AI News June 06, 2026 09:00 PM
AI Heavyweights Continue to Power S&P 500 Gains Despite Broader Economic Headwinds

AI Heavyweights Continue to Power S&P 500 Gains Despite Broader Economic Headwinds

A growing concentration in artificial intelligence-related stocks is increasingly shaping U.S. equity performance, leading Evercore ISI to argue that investors are witnessing a market driven by a handful of dominant companies rather than by broad participation across sectors.

According to strategist Julian Emanuel and his team, the exceptional influence of a small group of technology leaders has helped propel the S&P 500 higher despite ongoing concerns over consumer sentiment, elevated energy prices and persistent inflation. Core PCE inflation recently climbed to 3.3% year-over-year, marking its highest reading since 2023.

AI Leaders Account for a Large Share of Earnings Growth

Evercore noted that Micron (NASDAQ:MU), Nvidia (NASDAQ:NVDA) and Alphabet (NASDAQ:GOOG) have been responsible for more than 40% of the upward revisions made to S&P 500 earnings forecasts for 2026 so far this year.

=-=-=-=-=

» **Written problem A**:
Answer these questions using the article on AI stocks and the S&P 500:
(i) Which strategist leads the Evercore ISI team cited in the article?
(ii) What year-over-year reading did core PCE inflation recently reach?
(iii) Which three companies accounted for more than 40% of the upward revisions to 2026 S&P 500 earnings forecasts?
The article and the records were taken from unrelated sources.

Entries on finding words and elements

=-=-=-=-=

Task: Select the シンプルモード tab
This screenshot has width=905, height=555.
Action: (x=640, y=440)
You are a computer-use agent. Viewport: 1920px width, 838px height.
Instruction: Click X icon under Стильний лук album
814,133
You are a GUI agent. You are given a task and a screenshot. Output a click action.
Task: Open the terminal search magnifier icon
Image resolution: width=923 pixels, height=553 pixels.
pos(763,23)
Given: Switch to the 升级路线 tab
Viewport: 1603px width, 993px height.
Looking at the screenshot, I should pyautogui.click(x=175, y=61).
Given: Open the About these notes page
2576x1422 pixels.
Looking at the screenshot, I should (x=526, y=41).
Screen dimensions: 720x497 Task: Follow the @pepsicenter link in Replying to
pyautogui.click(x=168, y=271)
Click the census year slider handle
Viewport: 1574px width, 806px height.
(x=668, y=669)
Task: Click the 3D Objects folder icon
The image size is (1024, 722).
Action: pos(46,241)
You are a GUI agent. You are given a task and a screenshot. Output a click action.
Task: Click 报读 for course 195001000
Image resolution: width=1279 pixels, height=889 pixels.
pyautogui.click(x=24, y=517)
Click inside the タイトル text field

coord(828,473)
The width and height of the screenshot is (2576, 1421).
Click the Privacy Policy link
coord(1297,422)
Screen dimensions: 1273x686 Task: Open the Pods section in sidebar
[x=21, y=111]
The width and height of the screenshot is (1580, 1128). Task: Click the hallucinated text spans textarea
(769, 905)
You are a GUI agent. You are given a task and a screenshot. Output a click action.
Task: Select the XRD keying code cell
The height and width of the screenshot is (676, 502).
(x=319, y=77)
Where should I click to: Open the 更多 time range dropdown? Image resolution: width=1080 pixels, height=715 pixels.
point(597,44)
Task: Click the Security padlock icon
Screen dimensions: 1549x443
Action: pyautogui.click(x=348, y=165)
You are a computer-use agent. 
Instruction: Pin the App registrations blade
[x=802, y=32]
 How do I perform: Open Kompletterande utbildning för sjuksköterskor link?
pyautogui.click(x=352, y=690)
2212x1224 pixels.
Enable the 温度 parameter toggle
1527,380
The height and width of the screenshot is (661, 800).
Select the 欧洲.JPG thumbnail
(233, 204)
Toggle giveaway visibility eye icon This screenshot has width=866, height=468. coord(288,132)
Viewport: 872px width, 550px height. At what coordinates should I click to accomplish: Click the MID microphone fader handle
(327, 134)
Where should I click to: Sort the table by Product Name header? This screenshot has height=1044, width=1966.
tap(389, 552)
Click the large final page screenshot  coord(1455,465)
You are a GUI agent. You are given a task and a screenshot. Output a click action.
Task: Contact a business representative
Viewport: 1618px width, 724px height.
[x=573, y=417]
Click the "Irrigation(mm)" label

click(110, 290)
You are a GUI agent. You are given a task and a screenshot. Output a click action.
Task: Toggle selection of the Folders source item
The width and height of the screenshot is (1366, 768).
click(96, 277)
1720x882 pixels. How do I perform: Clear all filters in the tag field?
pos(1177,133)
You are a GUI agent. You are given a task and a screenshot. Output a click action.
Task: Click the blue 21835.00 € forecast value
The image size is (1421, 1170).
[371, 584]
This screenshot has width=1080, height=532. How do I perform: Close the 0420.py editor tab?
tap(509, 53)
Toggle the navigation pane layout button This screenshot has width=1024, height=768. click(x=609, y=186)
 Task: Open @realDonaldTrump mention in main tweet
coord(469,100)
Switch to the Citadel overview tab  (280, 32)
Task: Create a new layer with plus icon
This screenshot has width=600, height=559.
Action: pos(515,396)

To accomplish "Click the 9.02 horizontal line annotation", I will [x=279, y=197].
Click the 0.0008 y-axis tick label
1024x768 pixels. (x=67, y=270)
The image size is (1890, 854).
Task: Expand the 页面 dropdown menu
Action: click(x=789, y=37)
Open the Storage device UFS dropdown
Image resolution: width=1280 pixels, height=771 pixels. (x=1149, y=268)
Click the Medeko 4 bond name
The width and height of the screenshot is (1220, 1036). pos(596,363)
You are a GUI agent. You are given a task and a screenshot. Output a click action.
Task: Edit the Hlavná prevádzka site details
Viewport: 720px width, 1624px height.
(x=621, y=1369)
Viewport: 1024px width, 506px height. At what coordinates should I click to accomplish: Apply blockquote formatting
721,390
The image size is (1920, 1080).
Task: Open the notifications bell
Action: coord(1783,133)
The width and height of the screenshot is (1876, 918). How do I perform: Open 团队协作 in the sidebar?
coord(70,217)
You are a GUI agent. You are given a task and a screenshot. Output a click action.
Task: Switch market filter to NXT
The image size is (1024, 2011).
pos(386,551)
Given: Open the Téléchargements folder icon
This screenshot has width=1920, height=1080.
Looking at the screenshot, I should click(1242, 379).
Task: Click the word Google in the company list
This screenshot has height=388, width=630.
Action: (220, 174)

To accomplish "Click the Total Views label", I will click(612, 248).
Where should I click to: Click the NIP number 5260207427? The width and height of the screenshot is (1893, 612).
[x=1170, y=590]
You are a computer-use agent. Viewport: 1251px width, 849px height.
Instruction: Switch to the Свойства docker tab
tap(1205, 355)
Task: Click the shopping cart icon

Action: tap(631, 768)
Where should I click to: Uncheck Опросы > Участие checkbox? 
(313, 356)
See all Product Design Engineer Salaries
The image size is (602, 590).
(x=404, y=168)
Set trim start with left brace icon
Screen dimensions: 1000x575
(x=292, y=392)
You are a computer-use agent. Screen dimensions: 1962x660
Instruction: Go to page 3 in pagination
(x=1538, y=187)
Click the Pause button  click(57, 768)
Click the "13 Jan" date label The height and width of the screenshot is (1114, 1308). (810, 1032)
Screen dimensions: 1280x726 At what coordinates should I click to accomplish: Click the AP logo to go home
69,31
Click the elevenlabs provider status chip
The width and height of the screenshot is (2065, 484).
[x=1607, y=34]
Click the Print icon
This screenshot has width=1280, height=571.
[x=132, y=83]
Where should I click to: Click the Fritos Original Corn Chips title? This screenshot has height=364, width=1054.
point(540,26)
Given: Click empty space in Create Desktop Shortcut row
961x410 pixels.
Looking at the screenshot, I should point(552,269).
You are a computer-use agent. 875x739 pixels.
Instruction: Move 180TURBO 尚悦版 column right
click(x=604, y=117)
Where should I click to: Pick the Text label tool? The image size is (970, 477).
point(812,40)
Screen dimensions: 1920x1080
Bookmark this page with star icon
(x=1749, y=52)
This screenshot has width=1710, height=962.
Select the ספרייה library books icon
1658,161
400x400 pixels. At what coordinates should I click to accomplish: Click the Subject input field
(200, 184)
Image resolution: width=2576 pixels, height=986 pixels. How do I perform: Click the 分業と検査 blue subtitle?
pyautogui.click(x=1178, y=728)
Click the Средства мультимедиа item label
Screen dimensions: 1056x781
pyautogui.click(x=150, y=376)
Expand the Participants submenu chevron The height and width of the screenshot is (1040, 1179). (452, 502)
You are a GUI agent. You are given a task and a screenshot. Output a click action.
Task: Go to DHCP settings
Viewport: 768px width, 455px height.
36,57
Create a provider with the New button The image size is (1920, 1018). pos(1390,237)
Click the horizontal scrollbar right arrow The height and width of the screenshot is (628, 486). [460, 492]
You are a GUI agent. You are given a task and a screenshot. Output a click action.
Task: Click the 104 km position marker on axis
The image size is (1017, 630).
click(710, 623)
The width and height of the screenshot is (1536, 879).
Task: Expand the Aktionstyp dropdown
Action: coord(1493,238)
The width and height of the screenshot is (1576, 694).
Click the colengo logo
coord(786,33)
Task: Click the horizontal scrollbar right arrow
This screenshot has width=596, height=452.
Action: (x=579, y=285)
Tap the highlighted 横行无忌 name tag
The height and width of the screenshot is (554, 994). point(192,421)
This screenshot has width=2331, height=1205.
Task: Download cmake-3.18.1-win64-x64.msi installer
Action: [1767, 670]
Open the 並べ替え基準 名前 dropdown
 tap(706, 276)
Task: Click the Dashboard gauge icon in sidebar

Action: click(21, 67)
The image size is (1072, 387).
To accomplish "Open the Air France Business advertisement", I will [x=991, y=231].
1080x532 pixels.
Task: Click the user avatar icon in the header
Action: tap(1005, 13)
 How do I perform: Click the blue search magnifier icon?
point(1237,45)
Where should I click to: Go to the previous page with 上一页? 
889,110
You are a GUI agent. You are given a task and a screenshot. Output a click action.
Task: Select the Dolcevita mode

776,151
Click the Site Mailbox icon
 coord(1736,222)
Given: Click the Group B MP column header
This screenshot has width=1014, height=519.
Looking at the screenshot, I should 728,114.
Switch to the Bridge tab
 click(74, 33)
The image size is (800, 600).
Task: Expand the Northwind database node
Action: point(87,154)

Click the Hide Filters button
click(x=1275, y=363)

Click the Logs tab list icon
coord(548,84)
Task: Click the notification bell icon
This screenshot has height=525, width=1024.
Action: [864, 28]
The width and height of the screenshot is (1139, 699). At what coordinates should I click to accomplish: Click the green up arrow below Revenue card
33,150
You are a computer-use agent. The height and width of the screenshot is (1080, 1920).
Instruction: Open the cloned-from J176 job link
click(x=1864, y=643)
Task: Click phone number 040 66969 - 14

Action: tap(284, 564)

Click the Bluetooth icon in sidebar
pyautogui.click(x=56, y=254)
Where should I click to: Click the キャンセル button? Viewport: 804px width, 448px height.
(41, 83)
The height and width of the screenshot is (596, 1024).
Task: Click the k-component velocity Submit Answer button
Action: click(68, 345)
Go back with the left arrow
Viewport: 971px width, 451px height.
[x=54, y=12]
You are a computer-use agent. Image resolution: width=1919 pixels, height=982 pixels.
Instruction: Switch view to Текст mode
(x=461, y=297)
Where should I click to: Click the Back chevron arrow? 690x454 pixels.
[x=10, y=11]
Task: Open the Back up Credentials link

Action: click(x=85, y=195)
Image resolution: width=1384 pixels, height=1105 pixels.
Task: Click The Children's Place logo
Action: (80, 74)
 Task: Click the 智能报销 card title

=-=-=-=-=

» **Written problem B**:
Copy out the records from the line with "400x400 pixels. At" to the line with "Action: tap(1005, 13)", keeping each line exactly as it appears.

» **Correct response A**:
(i) Julian Emanuel
(ii) 3.3%
(iii) Micron, Nvidia and Alphabet

» **Correct response B**:
400x400 pixels. At what coordinates should I click to accomplish: Click the Subject input field
(200, 184)
Image resolution: width=2576 pixels, height=986 pixels. How do I perform: Click the 分業と検査 blue subtitle?
pyautogui.click(x=1178, y=728)
Click the Средства мультимедиа item label
Screen dimensions: 1056x781
pyautogui.click(x=150, y=376)
Expand the Participants submenu chevron The height and width of the screenshot is (1040, 1179). (452, 502)
You are a GUI agent. You are given a task and a screenshot. Output a click action.
Task: Go to DHCP settings
Viewport: 768px width, 455px height.
36,57
Create a provider with the New button The image size is (1920, 1018). pos(1390,237)
Click the horizontal scrollbar right arrow The height and width of the screenshot is (628, 486). [460, 492]
You are a GUI agent. You are given a task and a screenshot. Output a click action.
Task: Click the 104 km position marker on axis
The image size is (1017, 630).
click(710, 623)
The width and height of the screenshot is (1536, 879).
Task: Expand the Aktionstyp dropdown
Action: coord(1493,238)
The width and height of the screenshot is (1576, 694).
Click the colengo logo
coord(786,33)
Task: Click the horizontal scrollbar right arrow
This screenshot has width=596, height=452.
Action: (x=579, y=285)
Tap the highlighted 横行无忌 name tag
The height and width of the screenshot is (554, 994). point(192,421)
This screenshot has width=2331, height=1205.
Task: Download cmake-3.18.1-win64-x64.msi installer
Action: [1767, 670]
Open the 並べ替え基準 名前 dropdown
 tap(706, 276)
Task: Click the Dashboard gauge icon in sidebar

Action: click(21, 67)
The image size is (1072, 387).
To accomplish "Open the Air France Business advertisement", I will [x=991, y=231].
1080x532 pixels.
Task: Click the user avatar icon in the header
Action: tap(1005, 13)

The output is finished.